1.3.2 Tujuan Khusus 1. Mengetahui faktor usia dengan gejala dermatitis kontak iritan pada pekerja kecantikan kuku. 2. Mengetahui faktor lama kerja dengan gejala dermatitis kontak pada pekerja kecantikan kuku. 3. Mengetahui faktor personal hygiene dengan gejala dermatitis kontak pada pekerja kecantikan kuku. 4. Mengetahui faktor penggunaan APD dengan gejala dermatitis kontak pada pekerja kecantikan kuku. 5. Mengetahui faktor masa kerja dengan gejala dermatitis kontak pada pekerja kecantikan kuku. 1.4 Hipotesis Penelitian 1. Ada hubungan antara faktor usia dengan gejala dermatitis kontak iritan pada pekerja kecantikan kuku. 2. Ada hubungan antara faktor lama kerja dengan gejala dermatitis kontak pada pekerja kecantikan kuku. 3. Ada hubungan antara personal hygiene dengan gejala dermatitis kontak pada pekerja kecantikan kuku. 4. Ada hubungan antara penggunaan APD dengan gejala dermatitis kontak pada pekerja kecantikan kuku. 5. Ada hubungan antara faktor masa kerja dengan gejala dermatitis kontak pada pekerja kecantikan kuku.

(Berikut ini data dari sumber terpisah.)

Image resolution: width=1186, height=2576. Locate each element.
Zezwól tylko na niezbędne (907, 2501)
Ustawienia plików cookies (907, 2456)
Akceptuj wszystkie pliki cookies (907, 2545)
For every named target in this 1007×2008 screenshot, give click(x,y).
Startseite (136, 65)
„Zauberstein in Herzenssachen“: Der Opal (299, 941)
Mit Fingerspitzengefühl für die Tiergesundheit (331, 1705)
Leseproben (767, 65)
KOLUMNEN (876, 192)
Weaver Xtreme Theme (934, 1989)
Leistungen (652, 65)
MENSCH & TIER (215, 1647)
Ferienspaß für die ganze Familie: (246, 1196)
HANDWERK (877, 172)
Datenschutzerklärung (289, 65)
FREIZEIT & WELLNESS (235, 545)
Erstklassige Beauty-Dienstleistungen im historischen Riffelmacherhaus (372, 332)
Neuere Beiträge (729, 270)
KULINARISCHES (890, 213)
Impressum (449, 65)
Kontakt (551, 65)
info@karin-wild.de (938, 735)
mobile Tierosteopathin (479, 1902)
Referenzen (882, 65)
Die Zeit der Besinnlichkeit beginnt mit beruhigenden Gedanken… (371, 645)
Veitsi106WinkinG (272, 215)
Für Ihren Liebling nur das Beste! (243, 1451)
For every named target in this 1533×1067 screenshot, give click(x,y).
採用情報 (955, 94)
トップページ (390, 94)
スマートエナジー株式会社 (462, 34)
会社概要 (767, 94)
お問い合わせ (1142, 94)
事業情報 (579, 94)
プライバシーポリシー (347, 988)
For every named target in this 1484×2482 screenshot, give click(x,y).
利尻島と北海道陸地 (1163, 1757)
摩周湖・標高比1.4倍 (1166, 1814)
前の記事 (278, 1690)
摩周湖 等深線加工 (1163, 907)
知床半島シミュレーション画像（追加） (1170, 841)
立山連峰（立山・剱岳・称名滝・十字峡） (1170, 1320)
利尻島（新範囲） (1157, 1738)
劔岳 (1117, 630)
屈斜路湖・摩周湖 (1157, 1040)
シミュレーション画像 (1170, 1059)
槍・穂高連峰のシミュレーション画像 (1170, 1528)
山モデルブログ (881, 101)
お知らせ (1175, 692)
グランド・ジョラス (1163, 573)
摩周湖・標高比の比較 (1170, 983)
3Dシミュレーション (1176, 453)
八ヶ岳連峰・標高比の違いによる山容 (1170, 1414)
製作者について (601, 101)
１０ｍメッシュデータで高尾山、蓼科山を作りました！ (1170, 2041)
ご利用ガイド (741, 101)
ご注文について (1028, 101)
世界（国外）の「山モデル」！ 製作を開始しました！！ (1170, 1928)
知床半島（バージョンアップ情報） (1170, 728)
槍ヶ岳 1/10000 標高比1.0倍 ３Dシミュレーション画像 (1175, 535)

1.5 Manfaat Penelitian 1. Sebagai informasi dan masukkan kepada Pengusaha Home Industri lainnya dalam pengembangan pengetahuan dan pencegahan faktor-faktor yang berhubungan dengan gejala dermatitis kontak pada pekerjanya dan membantu dalam perbaikan sistem kerja. 2. Sebagai informasi dan masukkan bagi pengusaha disalon The Nail Shop Medan mengenai penyebab dan pencegahan faktor-faktor yang berhubungan dengan timbulnya gejala dermatitis kontak iritan. 3. Sebagai informasi dan masukkan bagi pekerja Home Industri lainnya mengenai penyebab dan pencegahan faktor-faktor yang berhubungan dengan timbulnya gejala dermatitis kontak iritan. 4. Sebagai wawasan dan pengetahuan penulis khususnya pada gejala dermatitis kontak iritan dalam penerapkan ilmu keselamtan dan kesehatan kerja (K3) yang diperoleh saat kuliah dalam praktek pada kondisi kerja sebelumnya. 5. Sebagai bahan referensi pada penelitian selanjutnya.